私の線香花火にむかって息を吹きかけてズルをする蓮に徳島先輩の喝が入る。

早速、最初の脱落者が出る。

「うわぁ、落ちたー。」

蓮だ。

『本当に馬鹿なんだから…。あっ!』

「夏美もじゃん」

徳島先輩も脱落してしまい、一ノ瀬先輩との一騎打ちになる。

『乃蒼ちゃんがんばれー!』

徳島先輩が応援してくれる。

「蒼生、信じてるぞ。」

相変わらず、蓮は私に負けて欲しい様子。


そんな蓮の願いが叶ってか、私の線香花火は限界が近かった。

その時。

「あ、UFO。

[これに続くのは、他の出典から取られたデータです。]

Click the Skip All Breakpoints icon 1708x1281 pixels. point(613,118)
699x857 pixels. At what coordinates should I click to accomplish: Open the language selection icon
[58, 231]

」

「『『え?』』」

一ノ瀬先輩に言われ、みんなで指をさした方を向く。

次の瞬間、私の手から線香花火が一旦離れ、また戻される。

一瞬の出来事にびっくりしていると、一ノ瀬先輩は人差し指を立てて

「しー。」

と合図をし、先輩の線香花火が落ちる。

こっちに向き直った蓮は、

「おい蒼生ー。何負けてんだよー。」

『おっ!乃蒼ちゃんの優勝でーす!』

そう言って花火は終わった。

『先輩…』

「おめでと。」


そのあと、徳島先輩と一ノ瀬先輩を駅まで送り届け、一日が終わった。